A function-- and I'm
going to speak about it in very abstract terms right
now-- is something that will take an input, and
it'll munch on that input, it'll look at that input,
it will do something to that input. And based on what that input is,
it will produce a given output. What is an example
of a function? I could have something
like f of x-- and x tends to be the variable
most used for an input into the function. And the name of a
function, f tends to be the most-used variable. But we'll see that you can
use others-- is equal to, let's say, x squared,
if x is even. And let's say it is equal
to x plus 5, if x is odd. What would happen if we
input 2 into this function? The way that we would
denote inputting 2 is that we would want
to evaluate f of 2. This is saying, let's input
2 into our function f. And everywhere we
see this x here, this variable-- you can kind
of use as a placeholder-- let's replace it with our input. So let's see. If 2 is even, do 2 squared. If 2 is odd, do 2 plus 5. Well, 2 is even, so we're
going to do 2 squared. In this case, f of 2 is
going to be 2 squared, or 4. Now what would f of 3 be? Well, once again, everywhere
we see this variable, we'll replace it with our input.
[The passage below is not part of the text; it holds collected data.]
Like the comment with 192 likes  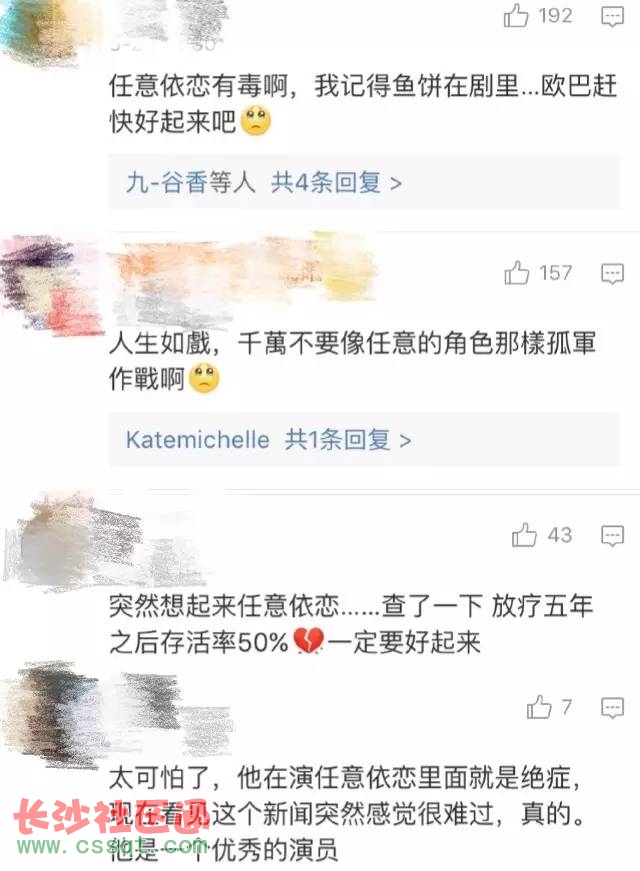[x=516, y=16]
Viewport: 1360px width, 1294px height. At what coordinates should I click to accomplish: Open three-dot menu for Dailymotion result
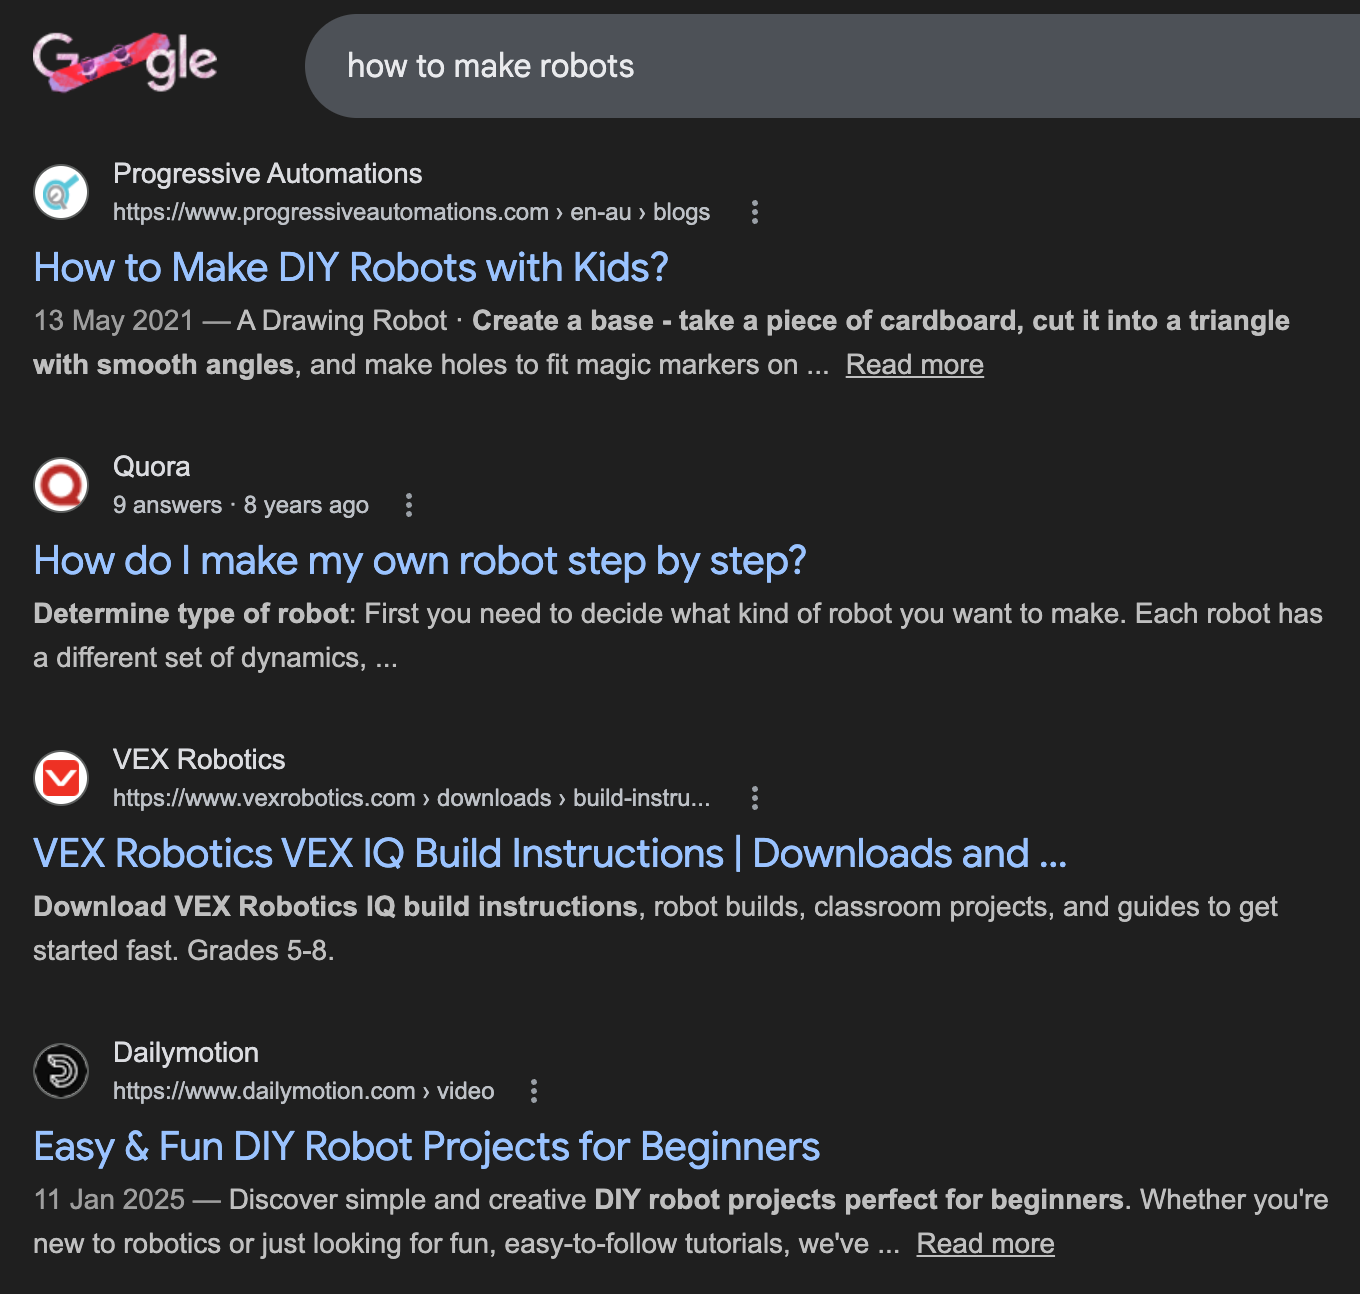click(x=534, y=1091)
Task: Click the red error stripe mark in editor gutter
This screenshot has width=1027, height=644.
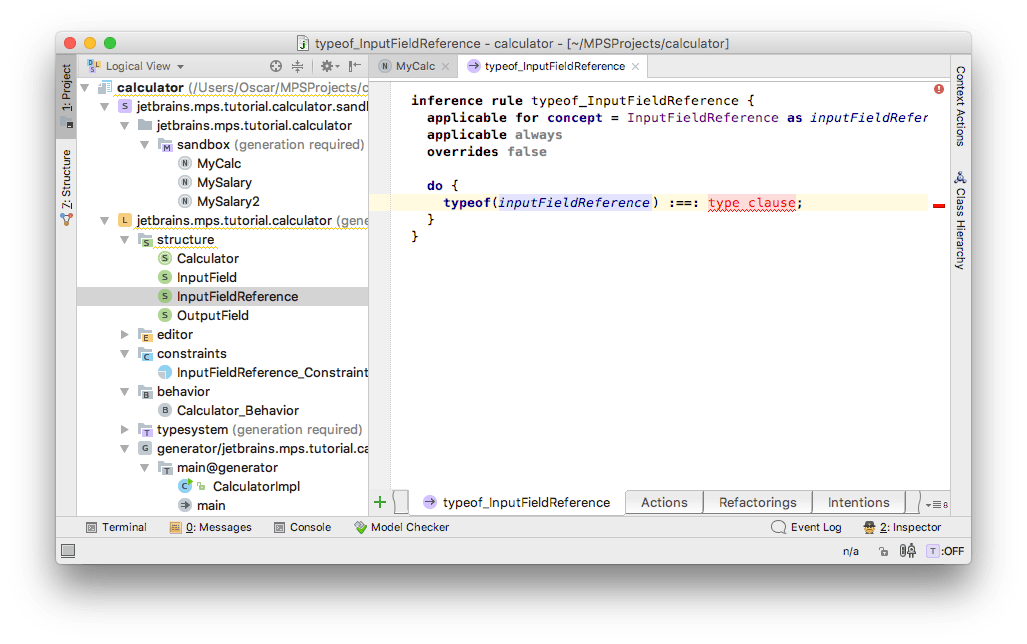Action: click(939, 205)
So f of 3, 3 squared if 3 is
even, 3 plus 5 if 3 is odd. Well, 3 is odd, so it's
going to be 3 plus 5. It is going to be equal to 8. You might say, OK,
that's neat, Sal. This was kind of
an interesting way to define a function, a way to
kind of munch on these numbers. But I could have done this
with traditional equations in some way, especially
if you allowed me to use the squirrelly
bracket thing. What can a function do that
maybe my traditional toolkits might have not been
as expressive about? Well, you could even do
a function like this. Let me not use f
and x anymore, just to show you that the notation
is more general than that. I could say h of a is equal to
the next largest number that starts with the same
letter as variable a. And we're going to assume
that we're dealing in English. Given that, what is
h of 2 going to be? Well, 2 starts with a T.
What's the next largest number that starts with a T? Well, it's going
to be equal to 3. Now what would h of-- I don't
know, let's think about this, h of 8 be equal to? Well, 8 starts with an E.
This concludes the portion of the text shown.